US Trends

why are the kennedys cursed

People say “the Kennedys are cursed” because the family has had an unusually long string of high‑profile tragedies, so it feels more like a dark pattern than normal bad luck.

Are the Kennedys really cursed?

From a historical point of view, there is no evidence of a literal supernatural curse on the Kennedy family.

The “Kennedy curse” is a media and pop‑culture label people use to describe a series of deaths, accidents, scandals, and illnesses affecting multiple generations of the family.

Many historians and biographers argue that what looks like a curse is really a mix of risk‑taking behavior, intense ambition, constant public scrutiny, and simple probability amplified by fame.

Big events that made people talk about a “curse”

Some of the key moments that fuel the “why are the Kennedys cursed” idea include:

  • Assassination of President John F. Kennedy in 1963.
  • Assassination of his brother Robert F. Kennedy in 1968 while running for president.
  • Multiple wartime and aviation deaths among family members, including Joseph P. Kennedy Jr. in a World War II mission and John F. Kennedy Jr. in a plane crash in 1999.
  • The secret 1941 lobotomy of Rosemary Kennedy, which left her permanently disabled and institutionalized, seen as the start of a tragic pattern inside the family.
  • Accidents and scandals like the Chappaquiddick car crash involving Ted Kennedy, which he himself once linked, in his own mind, to the idea of “some awful curse” over his family.

Because these events involved young deaths, public violence, and shocking accidents, they stuck in the public imagination and made the “curse” narrative feel emotionally convincing.

Why people think “this can’t be just bad luck”

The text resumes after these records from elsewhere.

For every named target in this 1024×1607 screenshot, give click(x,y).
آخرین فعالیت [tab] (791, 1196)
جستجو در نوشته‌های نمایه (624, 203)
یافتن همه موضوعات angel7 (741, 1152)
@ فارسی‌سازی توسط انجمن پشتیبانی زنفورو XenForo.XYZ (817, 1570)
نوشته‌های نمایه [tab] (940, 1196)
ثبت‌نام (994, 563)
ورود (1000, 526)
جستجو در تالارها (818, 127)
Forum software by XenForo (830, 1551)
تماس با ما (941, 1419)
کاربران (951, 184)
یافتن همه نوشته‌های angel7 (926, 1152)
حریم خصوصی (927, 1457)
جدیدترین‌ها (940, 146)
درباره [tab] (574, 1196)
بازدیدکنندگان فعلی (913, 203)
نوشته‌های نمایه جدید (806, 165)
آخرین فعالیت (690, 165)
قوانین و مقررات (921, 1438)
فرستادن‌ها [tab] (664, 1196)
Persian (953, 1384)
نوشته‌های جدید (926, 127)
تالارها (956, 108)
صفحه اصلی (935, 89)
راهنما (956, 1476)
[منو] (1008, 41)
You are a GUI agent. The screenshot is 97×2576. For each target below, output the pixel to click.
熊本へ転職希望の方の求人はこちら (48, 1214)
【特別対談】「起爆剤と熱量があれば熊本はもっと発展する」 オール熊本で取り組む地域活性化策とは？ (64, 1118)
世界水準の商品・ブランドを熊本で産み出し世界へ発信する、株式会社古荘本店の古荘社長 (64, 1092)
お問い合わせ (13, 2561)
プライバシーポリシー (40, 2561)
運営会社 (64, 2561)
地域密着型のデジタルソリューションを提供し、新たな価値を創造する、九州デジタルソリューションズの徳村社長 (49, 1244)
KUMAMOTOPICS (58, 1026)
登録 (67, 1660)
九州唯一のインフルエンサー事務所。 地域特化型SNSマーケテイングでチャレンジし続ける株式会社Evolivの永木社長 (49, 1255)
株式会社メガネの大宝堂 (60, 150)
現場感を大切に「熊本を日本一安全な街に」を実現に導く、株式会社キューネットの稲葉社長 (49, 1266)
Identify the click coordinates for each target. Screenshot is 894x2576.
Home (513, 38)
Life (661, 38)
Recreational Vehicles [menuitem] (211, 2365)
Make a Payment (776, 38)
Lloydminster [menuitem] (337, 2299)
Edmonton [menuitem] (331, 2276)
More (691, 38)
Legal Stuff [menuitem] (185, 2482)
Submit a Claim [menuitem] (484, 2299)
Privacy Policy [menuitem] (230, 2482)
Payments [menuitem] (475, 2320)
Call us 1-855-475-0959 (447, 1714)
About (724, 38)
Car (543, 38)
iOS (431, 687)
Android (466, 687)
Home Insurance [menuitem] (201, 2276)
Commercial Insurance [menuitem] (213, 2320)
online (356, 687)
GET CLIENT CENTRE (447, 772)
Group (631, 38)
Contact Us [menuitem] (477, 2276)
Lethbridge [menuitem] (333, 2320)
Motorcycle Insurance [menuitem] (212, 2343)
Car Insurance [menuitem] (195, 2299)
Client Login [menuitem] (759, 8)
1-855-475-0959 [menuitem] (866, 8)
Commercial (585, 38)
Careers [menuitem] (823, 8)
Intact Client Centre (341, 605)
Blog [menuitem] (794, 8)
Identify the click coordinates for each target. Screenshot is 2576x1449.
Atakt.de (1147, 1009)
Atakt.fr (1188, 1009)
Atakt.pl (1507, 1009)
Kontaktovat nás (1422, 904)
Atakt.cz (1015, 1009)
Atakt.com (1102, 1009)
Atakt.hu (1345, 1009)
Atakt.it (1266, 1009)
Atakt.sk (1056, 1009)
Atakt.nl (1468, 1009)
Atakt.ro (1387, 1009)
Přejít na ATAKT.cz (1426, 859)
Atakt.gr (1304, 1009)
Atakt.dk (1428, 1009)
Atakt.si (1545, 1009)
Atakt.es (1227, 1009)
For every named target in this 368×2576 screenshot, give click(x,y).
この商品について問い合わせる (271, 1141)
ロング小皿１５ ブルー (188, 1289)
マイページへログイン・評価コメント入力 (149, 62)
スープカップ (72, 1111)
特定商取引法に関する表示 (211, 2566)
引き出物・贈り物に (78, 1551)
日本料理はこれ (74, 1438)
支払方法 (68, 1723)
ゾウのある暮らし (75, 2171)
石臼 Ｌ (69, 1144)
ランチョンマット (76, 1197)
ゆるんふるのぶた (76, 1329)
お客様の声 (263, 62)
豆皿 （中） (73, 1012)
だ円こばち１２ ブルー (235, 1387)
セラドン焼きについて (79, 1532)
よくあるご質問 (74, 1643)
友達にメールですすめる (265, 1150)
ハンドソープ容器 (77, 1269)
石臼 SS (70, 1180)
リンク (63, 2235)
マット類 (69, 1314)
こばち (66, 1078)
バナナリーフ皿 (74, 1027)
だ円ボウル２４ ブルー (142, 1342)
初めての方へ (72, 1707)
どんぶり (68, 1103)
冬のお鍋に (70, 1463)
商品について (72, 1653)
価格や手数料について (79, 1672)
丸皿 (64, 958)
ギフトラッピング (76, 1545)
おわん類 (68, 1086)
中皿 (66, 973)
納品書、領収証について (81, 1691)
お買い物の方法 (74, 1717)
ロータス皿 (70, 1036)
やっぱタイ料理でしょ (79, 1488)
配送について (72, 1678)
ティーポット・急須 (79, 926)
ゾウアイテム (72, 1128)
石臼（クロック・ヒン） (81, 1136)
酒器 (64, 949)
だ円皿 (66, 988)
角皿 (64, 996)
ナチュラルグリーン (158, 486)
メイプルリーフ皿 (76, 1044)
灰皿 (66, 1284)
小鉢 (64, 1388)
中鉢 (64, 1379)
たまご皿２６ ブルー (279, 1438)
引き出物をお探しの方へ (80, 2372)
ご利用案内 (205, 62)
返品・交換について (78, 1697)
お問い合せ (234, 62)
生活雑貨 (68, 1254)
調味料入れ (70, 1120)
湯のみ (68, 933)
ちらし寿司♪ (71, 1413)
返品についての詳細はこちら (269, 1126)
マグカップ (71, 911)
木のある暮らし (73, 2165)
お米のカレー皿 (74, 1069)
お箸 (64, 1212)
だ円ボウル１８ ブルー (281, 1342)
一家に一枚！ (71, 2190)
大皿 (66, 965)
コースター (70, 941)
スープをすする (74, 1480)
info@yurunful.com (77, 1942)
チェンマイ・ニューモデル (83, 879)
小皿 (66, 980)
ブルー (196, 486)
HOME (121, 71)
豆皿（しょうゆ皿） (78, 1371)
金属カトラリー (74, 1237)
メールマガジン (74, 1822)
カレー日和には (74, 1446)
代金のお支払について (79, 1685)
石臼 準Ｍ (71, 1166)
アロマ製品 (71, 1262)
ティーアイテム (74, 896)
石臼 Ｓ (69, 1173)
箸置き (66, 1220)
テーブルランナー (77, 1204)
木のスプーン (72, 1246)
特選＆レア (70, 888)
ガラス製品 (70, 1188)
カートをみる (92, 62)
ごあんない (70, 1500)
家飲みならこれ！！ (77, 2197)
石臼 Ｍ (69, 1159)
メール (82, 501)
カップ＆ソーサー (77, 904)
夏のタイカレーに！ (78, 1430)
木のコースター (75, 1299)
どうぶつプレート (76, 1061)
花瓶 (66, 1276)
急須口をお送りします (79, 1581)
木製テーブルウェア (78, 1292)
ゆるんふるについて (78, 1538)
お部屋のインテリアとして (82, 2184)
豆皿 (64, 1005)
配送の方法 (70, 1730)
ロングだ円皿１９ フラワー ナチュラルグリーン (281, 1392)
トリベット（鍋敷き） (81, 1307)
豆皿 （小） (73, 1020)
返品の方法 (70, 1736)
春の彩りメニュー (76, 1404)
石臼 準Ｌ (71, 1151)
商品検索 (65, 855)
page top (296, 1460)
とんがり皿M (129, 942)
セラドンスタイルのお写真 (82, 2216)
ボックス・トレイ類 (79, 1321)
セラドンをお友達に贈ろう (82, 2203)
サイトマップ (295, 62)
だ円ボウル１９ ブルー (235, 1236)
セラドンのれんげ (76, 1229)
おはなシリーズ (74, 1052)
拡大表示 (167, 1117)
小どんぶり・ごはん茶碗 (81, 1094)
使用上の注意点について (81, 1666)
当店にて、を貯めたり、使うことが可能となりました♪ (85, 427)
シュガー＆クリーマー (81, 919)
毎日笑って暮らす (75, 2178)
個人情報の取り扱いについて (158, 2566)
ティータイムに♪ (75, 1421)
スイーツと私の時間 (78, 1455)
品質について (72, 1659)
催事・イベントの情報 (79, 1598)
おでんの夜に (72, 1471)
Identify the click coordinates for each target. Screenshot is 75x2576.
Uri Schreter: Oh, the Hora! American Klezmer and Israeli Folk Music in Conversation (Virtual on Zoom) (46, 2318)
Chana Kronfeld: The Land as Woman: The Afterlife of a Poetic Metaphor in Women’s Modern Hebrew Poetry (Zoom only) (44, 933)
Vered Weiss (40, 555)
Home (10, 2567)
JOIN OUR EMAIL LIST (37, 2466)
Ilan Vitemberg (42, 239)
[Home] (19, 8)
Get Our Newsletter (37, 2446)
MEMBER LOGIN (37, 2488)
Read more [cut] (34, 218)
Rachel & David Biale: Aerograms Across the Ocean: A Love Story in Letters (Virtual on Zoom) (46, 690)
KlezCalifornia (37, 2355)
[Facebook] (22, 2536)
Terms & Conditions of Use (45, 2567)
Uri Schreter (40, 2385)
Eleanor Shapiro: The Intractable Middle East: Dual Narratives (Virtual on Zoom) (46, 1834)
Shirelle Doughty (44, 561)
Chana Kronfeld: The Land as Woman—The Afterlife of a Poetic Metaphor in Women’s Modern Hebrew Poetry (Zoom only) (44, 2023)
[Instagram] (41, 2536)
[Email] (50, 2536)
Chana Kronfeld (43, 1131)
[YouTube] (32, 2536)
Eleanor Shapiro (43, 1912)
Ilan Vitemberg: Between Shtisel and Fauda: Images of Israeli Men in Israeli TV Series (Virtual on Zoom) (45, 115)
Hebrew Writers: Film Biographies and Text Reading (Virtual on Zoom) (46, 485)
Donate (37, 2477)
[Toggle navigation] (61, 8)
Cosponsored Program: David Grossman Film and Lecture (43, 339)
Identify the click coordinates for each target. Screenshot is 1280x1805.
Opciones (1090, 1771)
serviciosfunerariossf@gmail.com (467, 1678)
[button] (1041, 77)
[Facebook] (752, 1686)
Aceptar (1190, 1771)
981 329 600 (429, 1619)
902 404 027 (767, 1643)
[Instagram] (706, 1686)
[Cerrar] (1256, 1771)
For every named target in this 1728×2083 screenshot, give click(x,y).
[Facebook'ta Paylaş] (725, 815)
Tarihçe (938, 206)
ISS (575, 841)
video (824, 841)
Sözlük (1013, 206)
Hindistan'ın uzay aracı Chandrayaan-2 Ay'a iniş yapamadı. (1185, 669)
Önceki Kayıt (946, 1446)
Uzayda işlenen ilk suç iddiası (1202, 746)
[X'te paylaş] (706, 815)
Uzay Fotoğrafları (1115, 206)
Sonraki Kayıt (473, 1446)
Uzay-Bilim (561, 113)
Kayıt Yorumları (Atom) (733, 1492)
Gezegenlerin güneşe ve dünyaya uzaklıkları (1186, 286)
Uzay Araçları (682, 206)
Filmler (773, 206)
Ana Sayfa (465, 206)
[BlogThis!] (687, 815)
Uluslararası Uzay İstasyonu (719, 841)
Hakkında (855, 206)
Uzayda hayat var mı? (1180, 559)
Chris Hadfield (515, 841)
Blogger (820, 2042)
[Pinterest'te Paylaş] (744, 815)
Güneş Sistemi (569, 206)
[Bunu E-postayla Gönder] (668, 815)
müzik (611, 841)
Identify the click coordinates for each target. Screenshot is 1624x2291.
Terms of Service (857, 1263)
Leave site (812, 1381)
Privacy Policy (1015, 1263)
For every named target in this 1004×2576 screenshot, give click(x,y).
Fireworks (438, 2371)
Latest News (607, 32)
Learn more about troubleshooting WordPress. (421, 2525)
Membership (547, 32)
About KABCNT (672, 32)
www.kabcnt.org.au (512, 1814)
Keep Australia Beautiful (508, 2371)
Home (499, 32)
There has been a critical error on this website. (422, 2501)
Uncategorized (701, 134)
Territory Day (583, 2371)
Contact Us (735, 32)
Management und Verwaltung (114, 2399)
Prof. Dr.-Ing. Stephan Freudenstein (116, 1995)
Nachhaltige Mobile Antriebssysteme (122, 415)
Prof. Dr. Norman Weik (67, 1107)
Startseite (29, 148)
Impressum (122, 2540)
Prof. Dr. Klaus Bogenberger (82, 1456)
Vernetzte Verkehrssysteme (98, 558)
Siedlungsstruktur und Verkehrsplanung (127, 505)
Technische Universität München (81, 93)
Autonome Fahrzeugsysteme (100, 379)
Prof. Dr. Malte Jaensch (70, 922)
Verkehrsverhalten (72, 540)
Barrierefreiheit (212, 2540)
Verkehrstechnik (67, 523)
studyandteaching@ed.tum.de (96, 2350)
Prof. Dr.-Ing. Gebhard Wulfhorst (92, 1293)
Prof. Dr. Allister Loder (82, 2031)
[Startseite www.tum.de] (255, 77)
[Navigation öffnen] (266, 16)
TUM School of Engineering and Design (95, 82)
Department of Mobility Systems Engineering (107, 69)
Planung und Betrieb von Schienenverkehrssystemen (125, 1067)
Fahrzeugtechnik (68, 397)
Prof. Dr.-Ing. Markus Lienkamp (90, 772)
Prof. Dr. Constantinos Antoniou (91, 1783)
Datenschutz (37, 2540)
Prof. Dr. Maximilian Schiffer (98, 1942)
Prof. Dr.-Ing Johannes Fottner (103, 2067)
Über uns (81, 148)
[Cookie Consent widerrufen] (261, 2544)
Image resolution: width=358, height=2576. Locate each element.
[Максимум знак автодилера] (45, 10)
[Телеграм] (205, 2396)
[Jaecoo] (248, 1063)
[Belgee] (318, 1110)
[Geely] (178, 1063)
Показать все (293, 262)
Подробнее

Several factors make the tragedies seem more than random:

  • High visibility
    The Kennedys are often called “America’s royal family,” so every accident, illness, and scandal gets national or global coverage, unlike most families’ private suffering.
  • Sheer number of events
    The family is large and has spanned multiple generations in public life; with so many people constantly in the spotlight and taking on high‑risk roles (war pilots, politicians, frequent travel), statistics alone mean more visible tragedies.
  • Violent and dramatic nature
    Murders, plane crashes, and mysterious incidents are more memorable than ordinary causes of death, so they reinforce the feeling of a curse much more than, say, quiet illnesses would.
  • Storytelling and myth‑making
    Books, documentaries, podcasts, and online essays keep framing these events as “the Kennedy curse,” which turns random events into a single shared story in people’s minds.

Other explanations people give (beyond superstition)

Writers and commentators often point to deeper, non‑mystical reasons when discussing why the Kennedys seem cursed:

  1. Intense ambition and pressure
    • Patriarch Joseph P. Kennedy Sr. pushed his children to win at any cost and to live highly driven, public lives.
 * A biographical view is that this culture encouraged risk‑taking, overwork, and sometimes reckless decisions, leading to more danger and more scandals.
  1. Power, enemies, and risk
    • Being at the center of politics and power brings security risks, political enemies, and constant travel, all of which increase the chance of assassination attempts or accidents.
  1. Mental health, stigma, and secrecy
    • Rosemary Kennedy’s lobotomy is often cited as a tragic example of how the family prioritized image over transparent care, illustrating how stigma, secrecy, and control created long‑lasting personal damage.
  1. Human need for patterns
    • Psychologists and commentators note that humans naturally look for patterns in chaos; clustering a series of tragedies under “a curse” makes random misfortune feel like a story with a theme.

How people talk about it today (news + forums)

In recent years, the “Kennedy curse” still pops up in:

  • News retrospectives and timelines that list every major tragedy in the family, often updating the idea whenever a new event affects a Kennedy.
  • Opinion pieces and essays that argue the curse is really about legacy, trauma, mental health, and pressure rather than anything supernatural.
  • Podcasts and forum discussions that treat it as a mix of true‑crime, political history, and modern myth, debating whether it’s fate, karma, or just statistics.

So when people ask “why are the Kennedys cursed,” the grounded answer is: they’re not literally cursed, but a rare mix of repeated, dramatic tragedies, huge public visibility, and powerful storytelling has turned one family’s painful history into a lasting legend.

Information gathered from public forums or data available on the internet and portrayed here.